DATA FOR REVIEW:
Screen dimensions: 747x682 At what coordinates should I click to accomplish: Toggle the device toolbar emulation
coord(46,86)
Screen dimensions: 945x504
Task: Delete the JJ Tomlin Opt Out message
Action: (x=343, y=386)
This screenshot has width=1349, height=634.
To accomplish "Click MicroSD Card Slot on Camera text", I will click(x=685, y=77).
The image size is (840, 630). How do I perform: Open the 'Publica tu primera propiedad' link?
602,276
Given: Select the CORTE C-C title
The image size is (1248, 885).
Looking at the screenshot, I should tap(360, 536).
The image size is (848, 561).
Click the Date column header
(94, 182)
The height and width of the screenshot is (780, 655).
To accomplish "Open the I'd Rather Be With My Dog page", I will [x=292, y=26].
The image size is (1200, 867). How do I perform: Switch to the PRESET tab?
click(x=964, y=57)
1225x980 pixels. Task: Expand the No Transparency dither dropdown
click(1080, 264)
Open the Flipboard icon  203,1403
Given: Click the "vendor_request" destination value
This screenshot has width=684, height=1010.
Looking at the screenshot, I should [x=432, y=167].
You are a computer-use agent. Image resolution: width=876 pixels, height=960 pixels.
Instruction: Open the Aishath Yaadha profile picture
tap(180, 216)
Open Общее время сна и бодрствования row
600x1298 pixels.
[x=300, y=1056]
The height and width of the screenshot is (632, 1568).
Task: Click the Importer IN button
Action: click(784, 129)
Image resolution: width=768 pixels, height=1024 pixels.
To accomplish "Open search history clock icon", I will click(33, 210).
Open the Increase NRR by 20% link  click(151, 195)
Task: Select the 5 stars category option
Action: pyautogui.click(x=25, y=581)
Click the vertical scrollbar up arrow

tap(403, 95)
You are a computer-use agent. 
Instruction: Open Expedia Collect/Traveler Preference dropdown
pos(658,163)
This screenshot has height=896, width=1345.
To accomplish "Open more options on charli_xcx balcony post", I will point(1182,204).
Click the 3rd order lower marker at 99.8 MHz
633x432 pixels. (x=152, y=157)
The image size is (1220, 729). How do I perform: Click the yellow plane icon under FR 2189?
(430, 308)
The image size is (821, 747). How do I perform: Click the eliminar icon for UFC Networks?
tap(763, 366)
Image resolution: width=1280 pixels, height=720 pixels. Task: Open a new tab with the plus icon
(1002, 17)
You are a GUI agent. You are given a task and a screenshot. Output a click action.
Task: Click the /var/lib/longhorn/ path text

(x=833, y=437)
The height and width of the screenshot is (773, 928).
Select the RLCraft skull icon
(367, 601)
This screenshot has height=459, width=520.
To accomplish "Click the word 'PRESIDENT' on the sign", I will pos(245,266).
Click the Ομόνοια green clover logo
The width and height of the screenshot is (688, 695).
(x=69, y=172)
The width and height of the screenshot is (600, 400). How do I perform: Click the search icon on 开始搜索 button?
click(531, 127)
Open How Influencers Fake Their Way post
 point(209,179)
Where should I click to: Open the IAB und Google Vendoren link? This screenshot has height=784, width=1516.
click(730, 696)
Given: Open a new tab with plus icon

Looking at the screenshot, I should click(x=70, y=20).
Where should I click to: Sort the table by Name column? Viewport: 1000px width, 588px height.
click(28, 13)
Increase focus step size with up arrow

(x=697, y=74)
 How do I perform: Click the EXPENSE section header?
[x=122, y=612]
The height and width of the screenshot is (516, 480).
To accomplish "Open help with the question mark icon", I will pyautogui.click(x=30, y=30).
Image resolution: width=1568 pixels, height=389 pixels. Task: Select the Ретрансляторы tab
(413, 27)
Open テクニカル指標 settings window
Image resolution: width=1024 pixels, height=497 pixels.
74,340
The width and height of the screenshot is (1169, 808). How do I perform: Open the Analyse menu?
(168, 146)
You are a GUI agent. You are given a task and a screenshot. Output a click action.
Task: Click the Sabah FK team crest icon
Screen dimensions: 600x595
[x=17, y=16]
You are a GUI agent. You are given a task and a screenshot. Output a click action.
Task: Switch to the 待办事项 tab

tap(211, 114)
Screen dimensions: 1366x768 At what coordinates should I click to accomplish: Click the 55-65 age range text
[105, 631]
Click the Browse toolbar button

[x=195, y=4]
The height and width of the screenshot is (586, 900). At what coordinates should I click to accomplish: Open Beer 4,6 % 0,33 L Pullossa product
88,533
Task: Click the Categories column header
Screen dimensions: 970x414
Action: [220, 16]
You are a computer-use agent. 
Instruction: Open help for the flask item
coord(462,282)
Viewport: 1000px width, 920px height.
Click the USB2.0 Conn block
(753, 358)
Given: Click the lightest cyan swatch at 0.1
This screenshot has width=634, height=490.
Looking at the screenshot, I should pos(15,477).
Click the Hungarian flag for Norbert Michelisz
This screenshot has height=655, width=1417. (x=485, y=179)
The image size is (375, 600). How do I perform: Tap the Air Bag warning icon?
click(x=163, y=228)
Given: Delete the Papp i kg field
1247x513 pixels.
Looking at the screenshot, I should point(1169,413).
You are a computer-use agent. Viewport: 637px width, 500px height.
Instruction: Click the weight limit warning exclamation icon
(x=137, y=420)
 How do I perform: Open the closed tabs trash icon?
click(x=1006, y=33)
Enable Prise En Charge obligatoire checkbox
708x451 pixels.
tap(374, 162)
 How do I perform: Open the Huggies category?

EXERCISE DIRECTIONS: Gather all lines from the listing above in which "will" occurs.

EXERCISE OUTPUT:
To accomplish "Click MicroSD Card Slot on Camera text", I will click(x=685, y=77).
To accomplish "Open the I'd Rather Be With My Dog page", I will [x=292, y=26].
To accomplish "Open search history clock icon", I will click(33, 210).
To accomplish "Open more options on charli_xcx balcony post", I will point(1182,204).
To accomplish "Click the word 'PRESIDENT' on the sign", I will pos(245,266).
To accomplish "Open help with the question mark icon", I will pyautogui.click(x=30, y=30).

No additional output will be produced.